En el epílogo, Frank Deppe aporta una lectura más amplia e inquietante del fenómeno y de su aparición, en poco espacio de tiempo, en diferentes partes del globo. “Si es cierto que el declive de Occidente –encabezado por EEUU– y el ascenso de “Oriente” —encabezado por China— es el principal rasgo de nuestra época, entonces los conflictos de poder y los choques militares irán en aumento; por otra parte, en el ‘bloque dominante’ aumentará la disposición a aceptar soluciones autoritarias para la capacidad de actuar del Estado”.

A pesar de toda la cháchara de la prensa liberal sobre una supuesta “internacional populista” compuesta por estos partidos en Europa, lo cierto es que, de creernos sus propuestas, el supuesto retorno a un capitalismo encerrado mayormente en sus fronteras nacionales sustituiría la actual cadena de dominio, consagrada en numerosos tratados de comercio bilaterales e internacionales, por una competición económica entre Estados con consecuencias políticas muy inciertas si nos atenemos a los precedentes históricos.

El hecho de que se encuentren en un momento de auge, unido a su habilidad para obtener ventajas de la debilidad manifiesta de sus adversarios políticos, contribuye de momento al engaño, incluso cuando llegan al poder y su discurso podría llevarlos a contradicciones evidentes. “Lo que en un primer momento se nos presenta como una paradoja es posible, porque en el capitalismo, el poder político y económico no se concentra en las manos de un grupo, sino en dos esferas separadas, aunque relacionadas entre sí”, explica Gehring.

“Quien, como partido político, representa los intereses de la clase dominante económicamente y se encuentra en oposición a diferentes partes del aparato del Estado, puede reclamar para sí un papel de oposición y a pesar de ello ser visto como creíble.
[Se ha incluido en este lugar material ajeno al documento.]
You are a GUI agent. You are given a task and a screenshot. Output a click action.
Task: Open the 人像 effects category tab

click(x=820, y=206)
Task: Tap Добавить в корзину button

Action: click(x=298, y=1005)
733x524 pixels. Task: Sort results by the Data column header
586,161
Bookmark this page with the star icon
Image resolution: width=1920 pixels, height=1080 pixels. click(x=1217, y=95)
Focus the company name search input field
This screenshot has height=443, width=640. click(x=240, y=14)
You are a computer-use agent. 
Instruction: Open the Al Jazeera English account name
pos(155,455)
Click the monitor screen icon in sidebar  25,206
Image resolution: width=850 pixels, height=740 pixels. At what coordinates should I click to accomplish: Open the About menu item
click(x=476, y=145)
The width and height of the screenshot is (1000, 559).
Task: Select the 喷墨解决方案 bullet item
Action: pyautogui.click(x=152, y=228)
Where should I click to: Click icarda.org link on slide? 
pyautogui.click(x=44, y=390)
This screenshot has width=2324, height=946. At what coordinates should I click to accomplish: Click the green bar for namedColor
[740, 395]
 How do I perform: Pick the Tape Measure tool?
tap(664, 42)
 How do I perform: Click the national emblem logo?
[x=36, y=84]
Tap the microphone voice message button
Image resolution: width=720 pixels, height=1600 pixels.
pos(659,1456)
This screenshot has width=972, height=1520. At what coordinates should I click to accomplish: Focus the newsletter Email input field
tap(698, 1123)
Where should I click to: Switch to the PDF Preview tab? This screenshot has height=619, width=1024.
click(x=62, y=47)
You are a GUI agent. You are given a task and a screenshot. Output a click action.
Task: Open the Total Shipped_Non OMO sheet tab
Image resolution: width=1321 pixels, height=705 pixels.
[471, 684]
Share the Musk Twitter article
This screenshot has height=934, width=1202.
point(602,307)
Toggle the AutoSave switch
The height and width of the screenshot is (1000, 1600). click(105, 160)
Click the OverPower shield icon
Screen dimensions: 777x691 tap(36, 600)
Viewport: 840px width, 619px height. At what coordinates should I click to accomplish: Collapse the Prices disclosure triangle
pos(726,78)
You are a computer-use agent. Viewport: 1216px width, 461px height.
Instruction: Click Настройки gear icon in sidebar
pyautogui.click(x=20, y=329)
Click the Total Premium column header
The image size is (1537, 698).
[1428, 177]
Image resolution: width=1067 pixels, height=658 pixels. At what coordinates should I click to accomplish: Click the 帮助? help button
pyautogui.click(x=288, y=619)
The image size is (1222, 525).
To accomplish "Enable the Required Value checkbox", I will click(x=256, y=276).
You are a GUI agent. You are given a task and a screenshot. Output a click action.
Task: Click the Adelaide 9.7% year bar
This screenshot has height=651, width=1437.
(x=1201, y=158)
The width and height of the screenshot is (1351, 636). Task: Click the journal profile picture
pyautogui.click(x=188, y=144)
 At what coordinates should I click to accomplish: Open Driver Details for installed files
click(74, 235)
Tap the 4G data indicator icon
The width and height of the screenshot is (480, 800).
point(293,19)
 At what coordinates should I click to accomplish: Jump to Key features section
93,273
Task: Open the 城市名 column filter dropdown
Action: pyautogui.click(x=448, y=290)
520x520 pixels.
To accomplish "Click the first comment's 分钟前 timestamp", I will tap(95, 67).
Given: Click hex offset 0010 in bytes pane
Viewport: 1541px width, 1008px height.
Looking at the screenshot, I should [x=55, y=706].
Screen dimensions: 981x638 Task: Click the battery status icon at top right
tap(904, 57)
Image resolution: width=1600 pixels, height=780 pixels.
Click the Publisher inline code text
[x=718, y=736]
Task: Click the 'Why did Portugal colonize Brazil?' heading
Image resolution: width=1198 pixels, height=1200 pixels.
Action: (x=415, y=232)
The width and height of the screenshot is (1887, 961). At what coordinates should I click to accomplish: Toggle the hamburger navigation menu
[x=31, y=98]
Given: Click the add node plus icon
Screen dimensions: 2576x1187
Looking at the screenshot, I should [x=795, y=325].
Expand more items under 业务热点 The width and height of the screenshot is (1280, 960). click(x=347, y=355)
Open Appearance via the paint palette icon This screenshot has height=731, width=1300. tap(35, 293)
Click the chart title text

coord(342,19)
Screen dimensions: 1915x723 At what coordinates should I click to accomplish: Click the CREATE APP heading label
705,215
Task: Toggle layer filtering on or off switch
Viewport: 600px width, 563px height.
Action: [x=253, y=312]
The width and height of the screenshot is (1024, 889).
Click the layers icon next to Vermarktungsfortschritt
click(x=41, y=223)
Y viceversa: quien, como oposición, intenta conquistar el aparato del Estado para hacer una política de oposición, puede ser declarado establishment y ser perseguido por el gobierno autoritario-populista con un amplio apoyo de la población”.

“El miedo del establishment es, en última instancia, que pueda surgir una revuelta que ya no se limite a las elecciones, sino que salte al plano social”, escribe Nobile. “No se sabe cómo y cuándo eso puede pasar, y es claro que no se puede establecer una causalidad fácil entre la crisis económica y una resistencia social”, pero en Italia, como en otras partes, hay material inflamable de sobra. “Maquiavelo diría que sólo precisa de una forma”, apostilla el italiano.

Otro italiano al que hemos citado al comienzo de este artículo, Revelli, definía a esa forma como “un adversario proteiforme” al que sólo puede oponerse “una fuerza y una cultura política que haya sabido realizar, a su vez, el propio éxodo de la tierra de origen” y que “esté preparada para cambiarse con la misma radicalidad con la que ha cambiado lo que tenemos enfrente” y “no, desde luego”, terminaba, “con un fantasmal ‘frente republicano’, suma de todas las derrotas”.